Testing the Simulation Hypothesis with the ROBA Hypothesis

Elon Musk recently joked that the reason that the James Webb telescope experienced delays because the computers were busy trying to render what the planets looked like, since the programmers who created the simulation we’re currently living in failed to anticipate that we humans would have been able to see these stars. It’s a fun joke that many are starting to take seriously. AI is now generating physics realistic enough to fool the average person. So if AI is doing it, why couldn’t the simulator we live in do it?

While I don’t take the simulation hypothesis very seriously, I have a fun piece of empirical evidence that also indicates it’s true.

Much of the art that AI is generating these days is impressive, but the most impressive stuff is with physics and animal simulations. Human image simulation is going to be more difficult to simulate because we Merge (sharing in linguistic signals) with people differently than we do with animals and the environment. Disney made the whites of animated animals’ eyes bigger and bigger over time because kids Merge with animals better, as we grammarize the model’s intent when its sclera are white.

Bambi 1942 trailer- 00 min 29 s
Bambi (1942) – Walt Disney Company, Public domain, via Wikimedia Commons

Actual animal eyes are nothing like this and so we’re less capable of Merge with them. Compare to an actual deer:

White-tailed deer - USDA photo by Scott Bauer, Public domain, via Wikimedia Commons
White-tailed deer – USDA photo by Scott Bauer, Public domain, via Wikimedia Commons

It’s interesting to compare early cartoon characters which had more realistic, beadier animal eyes, like Oswald the Lucky Rabbit:

Trolley Troubles official poster - Universal Pictures, Public domain, via Wikimedia Commons
Trolley Troubles official poster – Universal Pictures, Public domain, via Wikimedia Commons

Aside from eye sclera being different, we don’t Merge with animals as we with humans because our neural blueprints are so different. Animals have no ROBA, but we do. Animals cannot grammarize back on us, though they might try. And yet animations can convince us otherwise. Such anthropomorphizing is normal and expected in any society, but when kids Merge with what are essentially non-merge-able species, then odd things start happening. (I’m specifically talking about a recent phenomenon which begins with an f and has two rs in it.)

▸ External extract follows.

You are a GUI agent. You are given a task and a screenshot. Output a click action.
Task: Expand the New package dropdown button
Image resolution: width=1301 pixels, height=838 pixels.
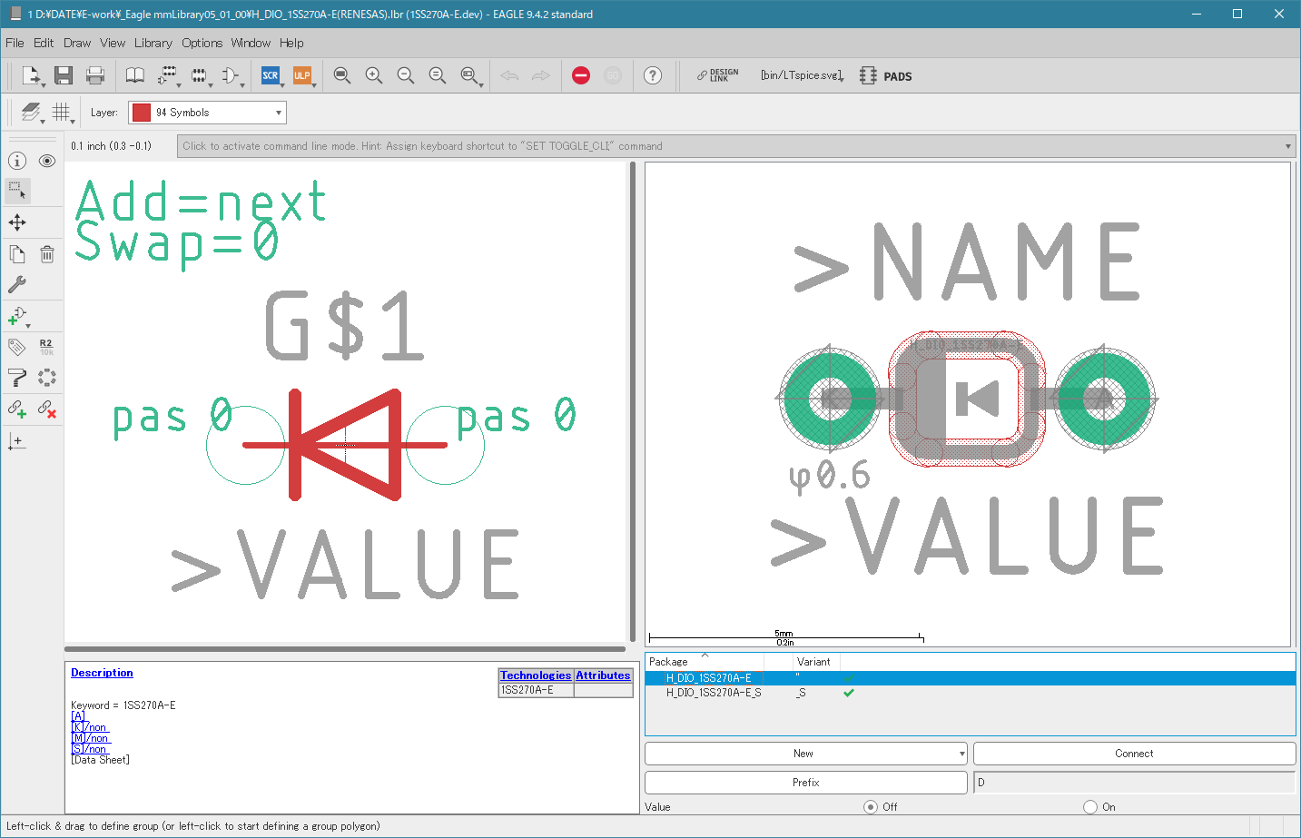(961, 754)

At any rate, this isn’t about Disney or whatever it’s doing to society. The broader issue is that rendering humans is more difficult because humans are so Merge-able. Every gesture means something, and every way we respond means something back. We love this stuff and it’s the life of human culture. It’s therefore difficult, if not impossible, to render these things with total realism. Animators have known for a long time that it’s easy to make likable characters by exaggerating stereotypical gestures, like the rolling of the eyes or a big sigh. These can be animated such that the viewer knows the exact intent of the model.

(Note also how Disney has been gradually increasing the length of anticipation time before actions. In my 5 Stages of Movement video I detailed how these can be fiddled with to make a move snappier or more aesthetic. In Snow White 1937, animations are snappier. In Robin Hood 1973, antics before the big action are elongated. Compare to Cars 3 2017 where every action has a smooth anticipation, made easier thanks to computers where you can just move the Bézier curve at will. Animation producers probably think this has some kind of subtle, soothing effect on kids. I can only assume this is the reason behind such antic-inflation. It’s not universal, and it will be shortcut for effect, but in general the trends have been toward a more aesthetic, smoother anticipation in animation. I wonder if kids raised on these kinds of animations have more exaggerated anticipations as a result, which might be an effort to clue their friends as to what their real emotions are.)

The audience can Merge relatively easily with an animated character provided the animator and the viewer agree on what these signals mean. A sigh must mean some kind of release, an eye roll must mean some kind of frustration. The rest of the body can be drawn into this affective response. It need not be realistic at all. The exaggerated movement is all that’s needed.

Once the animator tries to animate realistic people, they enter the uncanny valley. The valley was wide in early animation. Nobody dared enter it. But these days, thanks to the likes of Avatar and Metahumans, it’s more like the Uncanny Gorge, short in distance but infinitely deep. The more realistic the render, the better the animator must be. It’s not enough to make a Metahuman and assume people will Merge with it: better animation is now required. If you can’t afford a team of the best animators in the world, don’t use Metahumans. You can still get away with exaggerated stick figures like South Park does.

Once you try to apply AI to human animation, things get even more difficult. AI can’t Merge with humans. They’re not in that business anyway as they’re a step removed from the animation team. The animator will likely have to fight against whatever the AI renders. A sigh might look more like a heavy breath. Eye rolls might appear ghastly or too segmented from the rest of the body. You can theoretically make an inverse-kinematics system that “trains” the AI to make the rest of the body and face conform to any gesture, but it will never actually be Merging with the audience. The audience will always be watching something that’s slightly off. They just might not know why.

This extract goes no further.